- [EXERCISE MATERIAL]
******************************
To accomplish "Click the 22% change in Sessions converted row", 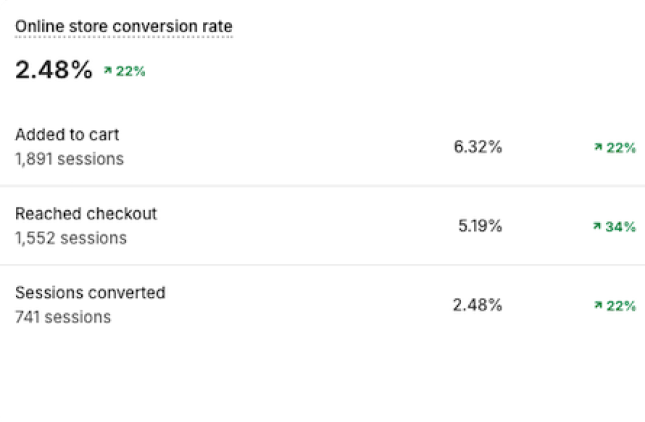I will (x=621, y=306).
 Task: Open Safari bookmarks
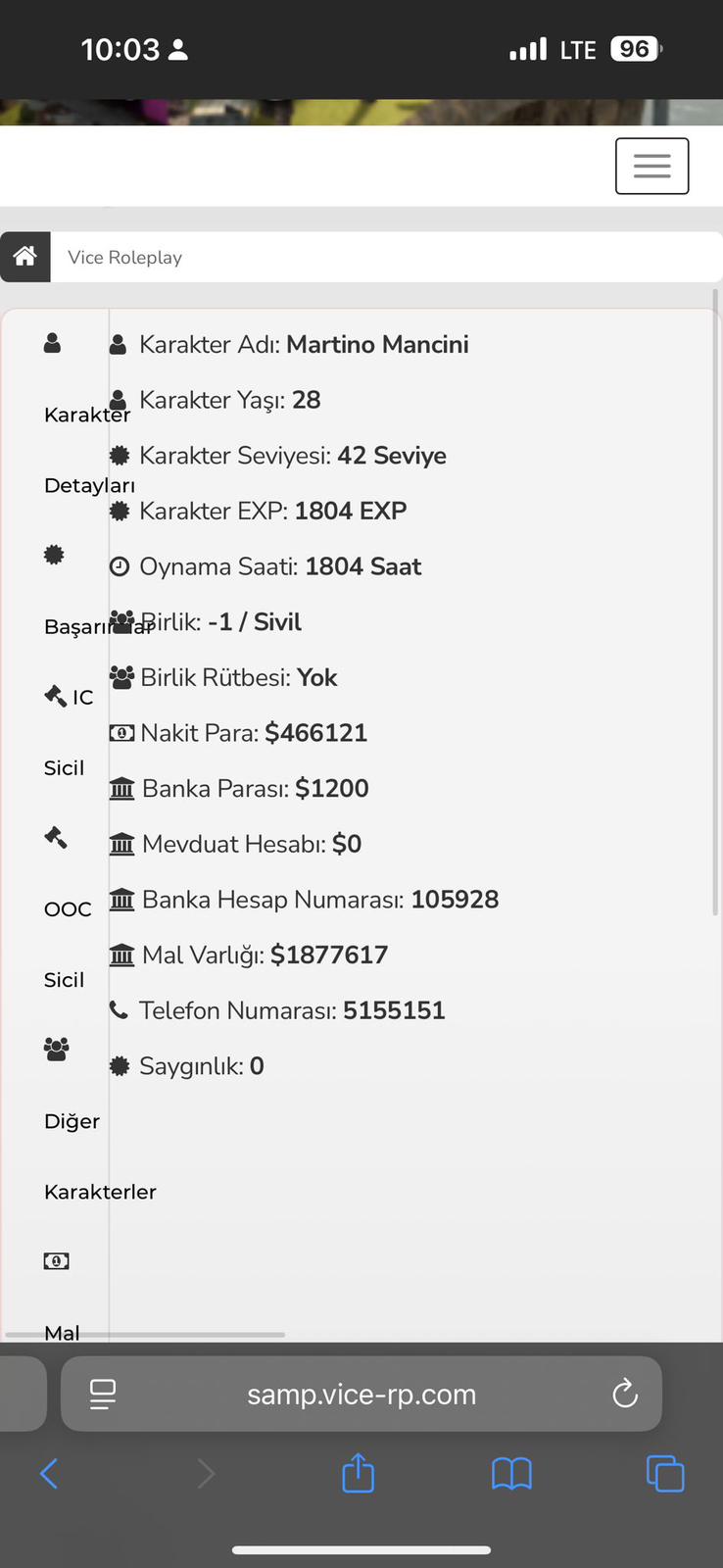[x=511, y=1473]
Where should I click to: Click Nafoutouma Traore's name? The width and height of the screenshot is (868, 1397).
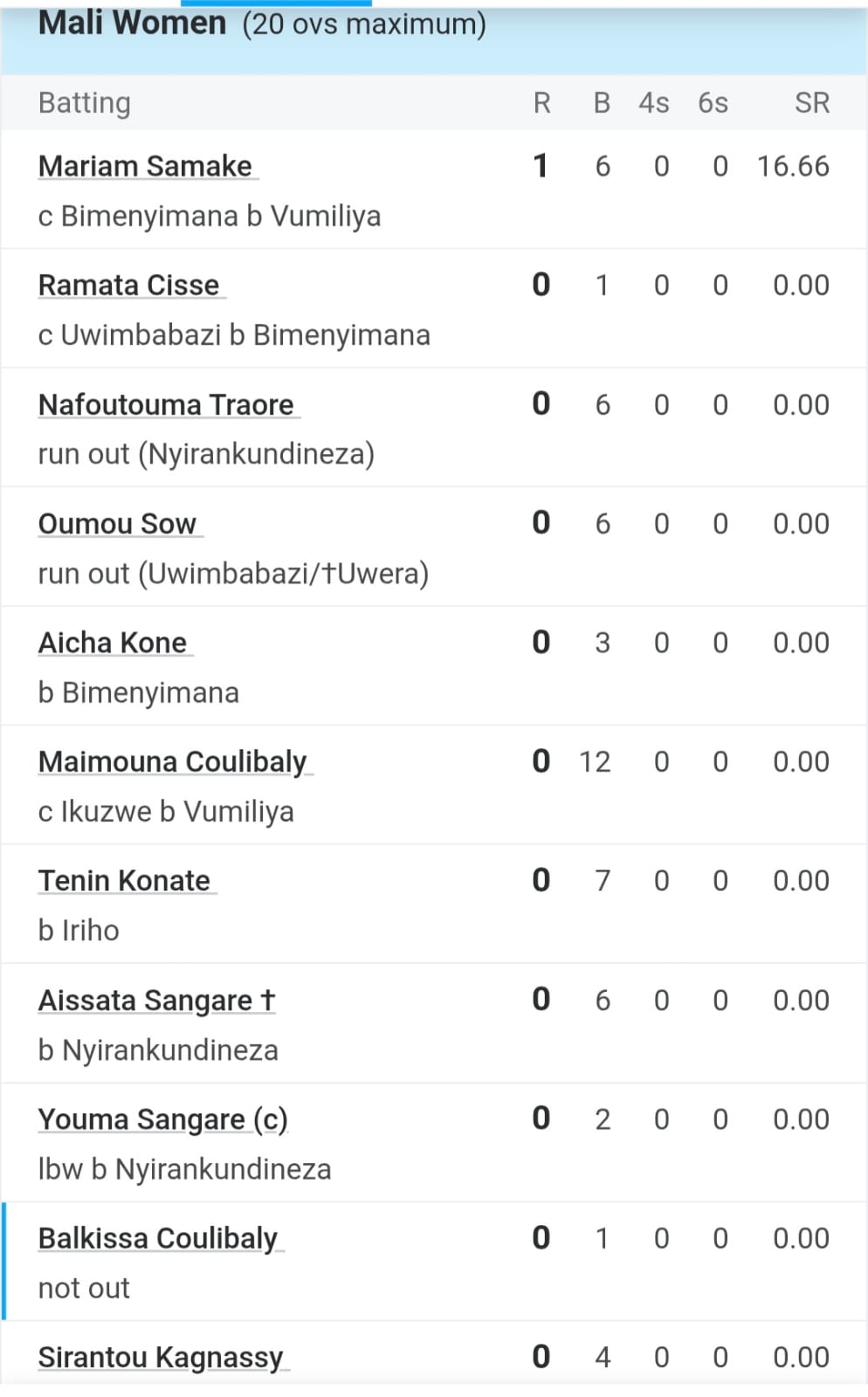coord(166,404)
******************************
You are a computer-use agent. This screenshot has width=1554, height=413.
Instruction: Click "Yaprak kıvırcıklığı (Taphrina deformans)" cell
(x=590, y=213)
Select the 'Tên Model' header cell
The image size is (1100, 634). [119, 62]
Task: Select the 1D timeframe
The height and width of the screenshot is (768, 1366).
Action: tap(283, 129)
******************************
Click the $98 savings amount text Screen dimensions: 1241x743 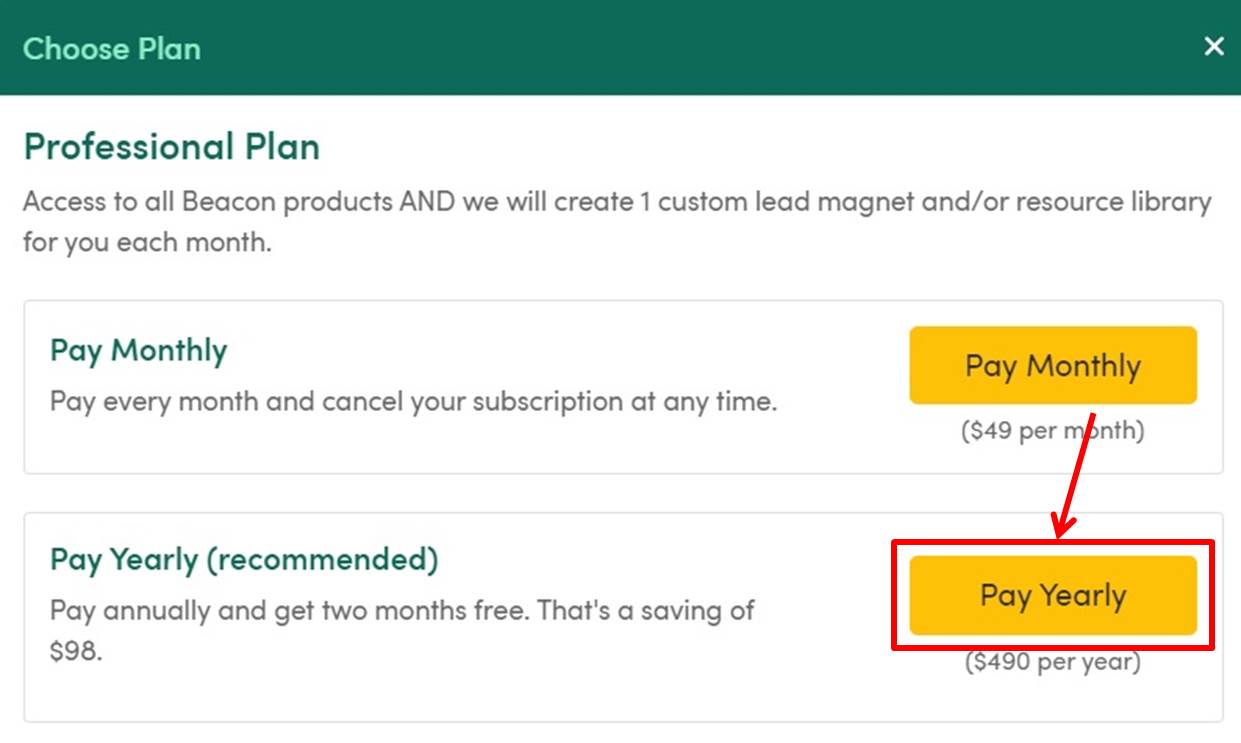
******************************
- [TASK INSTRUCTIONS]
From the listing above, the lines starting with the one that has "You are a computer-use" and running through the one that has "Task: Select the 1D timeframe" should be copied exactly, ends included.

- [COMPLETED EXERCISE]
You are a computer-use agent. This screenshot has width=1554, height=413.
Instruction: Click "Yaprak kıvırcıklığı (Taphrina deformans)" cell
(x=590, y=213)
Select the 'Tên Model' header cell
The image size is (1100, 634). [119, 62]
Task: Select the 1D timeframe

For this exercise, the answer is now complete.